==== Passage to read ====
Recommendation 12–10 The Act should provide that courts may, where false private information has been published, order the publication of a correction.
12.154 The ALRC recommends that courts be given the power to order defendants to publish, in appropriate terms, a correction where false private information is published or otherwise disclosed. Such an order can set the record straight, and may be necessary where, for example, the defendant disclosed untrue private information about the plaintiff. This acknowledges the harm and distress which may be occasioned where false information on a personal or private nature is published.
12.155 As discussed in Chapter 5, the disclosure of private information may amount to a serious invasion of privacy despite the information being untrue. Private information can include information which is true or false so long as it has a quality of privacy, that is, the subject matter of the information is sufficiently private or personal in nature so that its disclosure would cause emotional distress to a relevant individual. In the Canadian case of Ash v McKennit, Longmore J noted:
The question in a case of misuse of private information is whether the information is private, not whether it is true or false. The truth or falsity of the information is an irrelevant inquiry in deciding whether the information is entitled to be protected and judges should be wary of becoming side-tracked into that irrelevant inquiry.
12.156 Correction orders may reduce the need for a plaintiff’s interests to be vindicated through an award of damages. Some plaintiffs may be primarily concerned with correcting the public record, in which case correction orders should target the same audience. Carroll and Witzleb have made the point that in actions to restore personality interests, monetary remedies may be ill-suited. Instead, coercive methods such as public corrections may be more appropriate to reverse or reduce the effect of an invasion of privacy which has demeaned and distressed the plaintiff in a public forum.
====
**To do:**
A – Answer these questions on the passage about correction orders:
(i) Which chapter is cited as having discussed that disclosing untrue private information can still be a serious invasion of privacy?
(ii) Which judge is quoted on the question in a case of misuse of private information?
(iii) Who made the point that monetary remedies may be ill-suited in actions to restore personality interests?
B – Please reproduce word for word everything in the records below, from the line that contains "Name [Name: aktivieren, um" down to the line that contains "Volver (139, 81)", including both of those lines.
==== Records for this exercise ====
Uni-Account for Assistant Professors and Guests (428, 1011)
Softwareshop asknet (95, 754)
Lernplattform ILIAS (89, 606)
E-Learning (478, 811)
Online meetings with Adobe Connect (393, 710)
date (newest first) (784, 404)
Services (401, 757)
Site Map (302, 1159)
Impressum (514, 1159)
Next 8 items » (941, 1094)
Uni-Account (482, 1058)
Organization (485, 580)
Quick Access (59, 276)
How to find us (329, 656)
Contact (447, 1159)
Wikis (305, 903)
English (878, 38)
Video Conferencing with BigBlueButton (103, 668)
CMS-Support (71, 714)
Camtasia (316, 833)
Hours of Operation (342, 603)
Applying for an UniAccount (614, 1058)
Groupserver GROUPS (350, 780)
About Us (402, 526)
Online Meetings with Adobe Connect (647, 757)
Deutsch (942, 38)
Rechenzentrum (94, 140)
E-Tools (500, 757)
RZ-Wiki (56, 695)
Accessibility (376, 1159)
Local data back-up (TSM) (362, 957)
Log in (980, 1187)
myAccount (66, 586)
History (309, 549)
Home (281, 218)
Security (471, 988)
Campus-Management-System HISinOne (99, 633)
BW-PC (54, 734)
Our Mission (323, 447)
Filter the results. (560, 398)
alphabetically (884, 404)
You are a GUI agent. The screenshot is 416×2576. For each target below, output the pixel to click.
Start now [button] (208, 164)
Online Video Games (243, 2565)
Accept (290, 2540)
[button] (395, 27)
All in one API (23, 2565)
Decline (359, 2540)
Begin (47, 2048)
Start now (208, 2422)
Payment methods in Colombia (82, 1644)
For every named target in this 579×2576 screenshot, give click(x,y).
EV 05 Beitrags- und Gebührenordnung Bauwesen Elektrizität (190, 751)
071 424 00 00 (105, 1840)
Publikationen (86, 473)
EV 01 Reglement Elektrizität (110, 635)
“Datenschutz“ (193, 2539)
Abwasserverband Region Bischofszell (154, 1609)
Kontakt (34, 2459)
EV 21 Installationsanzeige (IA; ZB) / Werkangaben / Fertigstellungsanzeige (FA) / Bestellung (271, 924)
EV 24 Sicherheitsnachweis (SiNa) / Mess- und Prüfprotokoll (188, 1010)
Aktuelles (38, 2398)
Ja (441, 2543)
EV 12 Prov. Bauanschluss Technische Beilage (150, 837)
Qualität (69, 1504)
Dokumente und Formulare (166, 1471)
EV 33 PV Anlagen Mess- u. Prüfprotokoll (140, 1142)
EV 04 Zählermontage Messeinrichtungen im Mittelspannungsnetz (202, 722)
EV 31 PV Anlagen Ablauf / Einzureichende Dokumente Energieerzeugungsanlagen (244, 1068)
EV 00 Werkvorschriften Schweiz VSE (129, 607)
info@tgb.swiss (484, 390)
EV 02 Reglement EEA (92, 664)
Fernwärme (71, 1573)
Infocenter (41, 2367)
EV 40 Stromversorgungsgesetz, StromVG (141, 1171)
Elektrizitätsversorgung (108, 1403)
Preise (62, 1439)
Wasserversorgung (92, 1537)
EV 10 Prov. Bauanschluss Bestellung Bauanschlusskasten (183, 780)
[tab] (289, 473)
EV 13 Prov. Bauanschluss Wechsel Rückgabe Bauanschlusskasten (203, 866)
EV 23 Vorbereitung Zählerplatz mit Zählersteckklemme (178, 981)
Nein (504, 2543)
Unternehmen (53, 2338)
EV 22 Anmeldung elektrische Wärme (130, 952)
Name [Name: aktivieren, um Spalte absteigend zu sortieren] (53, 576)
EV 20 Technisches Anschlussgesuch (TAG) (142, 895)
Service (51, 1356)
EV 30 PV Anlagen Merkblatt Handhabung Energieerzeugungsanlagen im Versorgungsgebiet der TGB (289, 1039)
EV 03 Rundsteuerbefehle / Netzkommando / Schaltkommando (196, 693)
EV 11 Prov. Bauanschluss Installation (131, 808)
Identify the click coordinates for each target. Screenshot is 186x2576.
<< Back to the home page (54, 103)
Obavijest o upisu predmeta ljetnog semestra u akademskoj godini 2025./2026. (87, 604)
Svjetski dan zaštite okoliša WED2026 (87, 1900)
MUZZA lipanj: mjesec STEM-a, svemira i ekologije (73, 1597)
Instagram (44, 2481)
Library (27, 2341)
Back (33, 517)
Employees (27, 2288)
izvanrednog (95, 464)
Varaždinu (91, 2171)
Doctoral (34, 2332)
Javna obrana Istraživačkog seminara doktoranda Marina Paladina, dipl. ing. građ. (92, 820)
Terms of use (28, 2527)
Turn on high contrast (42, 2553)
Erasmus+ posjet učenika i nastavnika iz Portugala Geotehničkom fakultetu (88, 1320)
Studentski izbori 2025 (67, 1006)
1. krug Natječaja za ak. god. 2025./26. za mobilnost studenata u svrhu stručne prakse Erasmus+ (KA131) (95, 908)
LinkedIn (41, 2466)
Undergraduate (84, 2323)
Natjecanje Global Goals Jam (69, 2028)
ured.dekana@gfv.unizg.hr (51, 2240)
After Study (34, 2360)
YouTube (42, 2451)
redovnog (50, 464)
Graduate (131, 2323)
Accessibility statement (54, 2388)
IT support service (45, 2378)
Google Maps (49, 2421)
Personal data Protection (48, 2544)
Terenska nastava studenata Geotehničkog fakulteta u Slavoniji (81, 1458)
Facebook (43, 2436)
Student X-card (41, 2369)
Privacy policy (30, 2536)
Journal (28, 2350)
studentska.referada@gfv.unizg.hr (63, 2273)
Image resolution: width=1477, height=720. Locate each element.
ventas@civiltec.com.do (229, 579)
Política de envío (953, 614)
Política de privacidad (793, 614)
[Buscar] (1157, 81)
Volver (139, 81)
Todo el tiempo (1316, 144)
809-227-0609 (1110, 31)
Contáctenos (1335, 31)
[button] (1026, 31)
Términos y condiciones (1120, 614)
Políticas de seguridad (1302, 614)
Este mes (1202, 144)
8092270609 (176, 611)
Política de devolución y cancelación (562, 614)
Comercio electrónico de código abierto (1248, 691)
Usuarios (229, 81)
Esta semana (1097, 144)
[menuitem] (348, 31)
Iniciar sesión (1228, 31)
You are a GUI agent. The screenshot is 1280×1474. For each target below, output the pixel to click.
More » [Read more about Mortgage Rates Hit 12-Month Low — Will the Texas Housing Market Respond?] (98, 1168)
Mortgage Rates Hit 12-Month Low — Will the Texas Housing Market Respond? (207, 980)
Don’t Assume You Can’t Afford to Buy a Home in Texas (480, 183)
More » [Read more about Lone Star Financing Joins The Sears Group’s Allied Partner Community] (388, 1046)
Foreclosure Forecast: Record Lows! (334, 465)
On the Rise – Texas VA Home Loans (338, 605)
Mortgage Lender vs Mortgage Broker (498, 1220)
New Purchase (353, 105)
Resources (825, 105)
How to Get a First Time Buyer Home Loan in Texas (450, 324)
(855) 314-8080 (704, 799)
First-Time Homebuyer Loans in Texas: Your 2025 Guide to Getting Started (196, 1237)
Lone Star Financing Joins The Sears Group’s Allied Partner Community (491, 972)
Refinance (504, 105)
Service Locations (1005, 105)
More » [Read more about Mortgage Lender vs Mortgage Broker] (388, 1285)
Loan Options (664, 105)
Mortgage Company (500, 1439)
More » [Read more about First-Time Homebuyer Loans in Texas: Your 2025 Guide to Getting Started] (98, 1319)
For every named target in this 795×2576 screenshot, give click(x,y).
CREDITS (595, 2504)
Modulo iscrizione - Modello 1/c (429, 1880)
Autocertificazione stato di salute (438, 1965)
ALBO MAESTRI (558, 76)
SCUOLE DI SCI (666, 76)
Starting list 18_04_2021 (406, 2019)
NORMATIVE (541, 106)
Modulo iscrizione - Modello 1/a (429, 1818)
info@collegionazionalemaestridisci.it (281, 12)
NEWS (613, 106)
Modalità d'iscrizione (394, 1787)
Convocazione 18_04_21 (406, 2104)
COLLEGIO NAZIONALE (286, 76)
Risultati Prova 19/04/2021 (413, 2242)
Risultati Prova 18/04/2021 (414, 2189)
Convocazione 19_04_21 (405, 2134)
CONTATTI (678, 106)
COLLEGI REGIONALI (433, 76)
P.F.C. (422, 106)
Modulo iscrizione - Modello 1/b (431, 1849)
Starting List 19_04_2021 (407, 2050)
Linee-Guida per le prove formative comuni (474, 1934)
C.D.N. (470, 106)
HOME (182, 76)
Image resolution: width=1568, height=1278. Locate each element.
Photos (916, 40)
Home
====
**Responses for each task:**
A –
(i) Chapter 5
(ii) Longmore J
(iii) Carroll and Witzleb

B –
Name [Name: aktivieren, um Spalte absteigend zu sortieren] (53, 576)
EV 20 Technisches Anschlussgesuch (TAG) (142, 895)
Service (51, 1356)
EV 30 PV Anlagen Merkblatt Handhabung Energieerzeugungsanlagen im Versorgungsgebiet der TGB (289, 1039)
EV 03 Rundsteuerbefehle / Netzkommando / Schaltkommando (196, 693)
EV 11 Prov. Bauanschluss Installation (131, 808)
Identify the click coordinates for each target. Screenshot is 186x2576.
<< Back to the home page (54, 103)
Obavijest o upisu predmeta ljetnog semestra u akademskoj godini 2025./2026. (87, 604)
Svjetski dan zaštite okoliša WED2026 (87, 1900)
MUZZA lipanj: mjesec STEM-a, svemira i ekologije (73, 1597)
Instagram (44, 2481)
Library (27, 2341)
Back (33, 517)
Employees (27, 2288)
izvanrednog (95, 464)
Varaždinu (91, 2171)
Doctoral (34, 2332)
Javna obrana Istraživačkog seminara doktoranda Marina Paladina, dipl. ing. građ. (92, 820)
Terms of use (28, 2527)
Turn on high contrast (42, 2553)
Erasmus+ posjet učenika i nastavnika iz Portugala Geotehničkom fakultetu (88, 1320)
Studentski izbori 2025 (67, 1006)
1. krug Natječaja za ak. god. 2025./26. za mobilnost studenata u svrhu stručne prakse Erasmus+ (KA131) (95, 908)
LinkedIn (41, 2466)
Undergraduate (84, 2323)
Natjecanje Global Goals Jam (69, 2028)
ured.dekana@gfv.unizg.hr (51, 2240)
After Study (34, 2360)
YouTube (42, 2451)
redovnog (50, 464)
Graduate (131, 2323)
Accessibility statement (54, 2388)
IT support service (45, 2378)
Google Maps (49, 2421)
Personal data Protection (48, 2544)
Terenska nastava studenata Geotehničkog fakulteta u Slavoniji (81, 1458)
Facebook (43, 2436)
Student X-card (41, 2369)
Privacy policy (30, 2536)
Journal (28, 2350)
studentska.referada@gfv.unizg.hr (63, 2273)
Image resolution: width=1477, height=720. Locate each element.
ventas@civiltec.com.do (229, 579)
Política de envío (953, 614)
Política de privacidad (793, 614)
[Buscar] (1157, 81)
Volver (139, 81)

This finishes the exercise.